NRP1 in cancer patients was associated with poor survival and reduced response to immuno-checkpoint blocking therapy.
( Photo: Nature Immunology) Vignali said: "This is a whole new area of understanding how to control cancer immunity and will provide new treatment opportunities to promote and enhance a longer-lasting, longer-term anti-tumor response for cancer patients.
" Currently, drugs targeting NRP1, such as ASP1948, have been used in combination with anti-PD-1 immunotherapy in clinical trials that will reveal more about the role of immune memory in cancer.
is the reward for sticking to it," said Vignali, a director of the U.S. Government.
when the initial assumptions were proven wrong, we continued to look for other possibilities and finally made an important new discovery.

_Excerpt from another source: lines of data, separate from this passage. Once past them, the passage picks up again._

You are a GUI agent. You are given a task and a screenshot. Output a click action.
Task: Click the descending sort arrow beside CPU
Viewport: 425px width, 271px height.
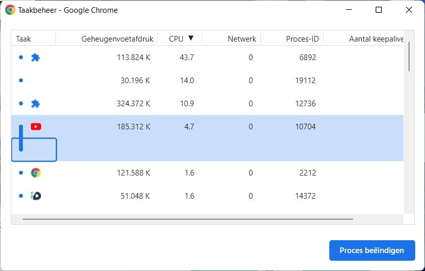pyautogui.click(x=191, y=38)
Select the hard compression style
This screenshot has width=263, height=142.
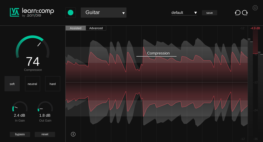(x=53, y=84)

" in summary, the study found a new immune checkpoint NRP1, which affects the development and function of CD8-T cells in tumors in a cellular way and selectively affects the production of memory pregenitors during the anti-tumor immune response.
this distinguishes NRP1 from other inhibitory subjects such as PD-1, CTLA4, and LAG3, which primarily affect the development and function of effect T cells.
absence of NRP1 does not enhance the anti-tumor response of primary tumors, it has a substantial effect on the development of T-cell memory in secondary tumors.
CD8-T cell NRP1 deficiency joint immuno-checkpoint blocking therapy does improve tumor removal rates, suggesting that combined blocking of PD-1 and NRP1 can lead to longer-lasting systemic anti-tumor immunity and long-term remission in cancer patients.
: 1 s boosting immune memory can reduce cancer resery (Source: Medical press) 2 s Chang Liu et al, Neuropilin-1 is a T cell memory checkpoint limiting long-term antitumor immunity, Nature Immunology (2020). DOI:10.1038/s41590-020-0733-2.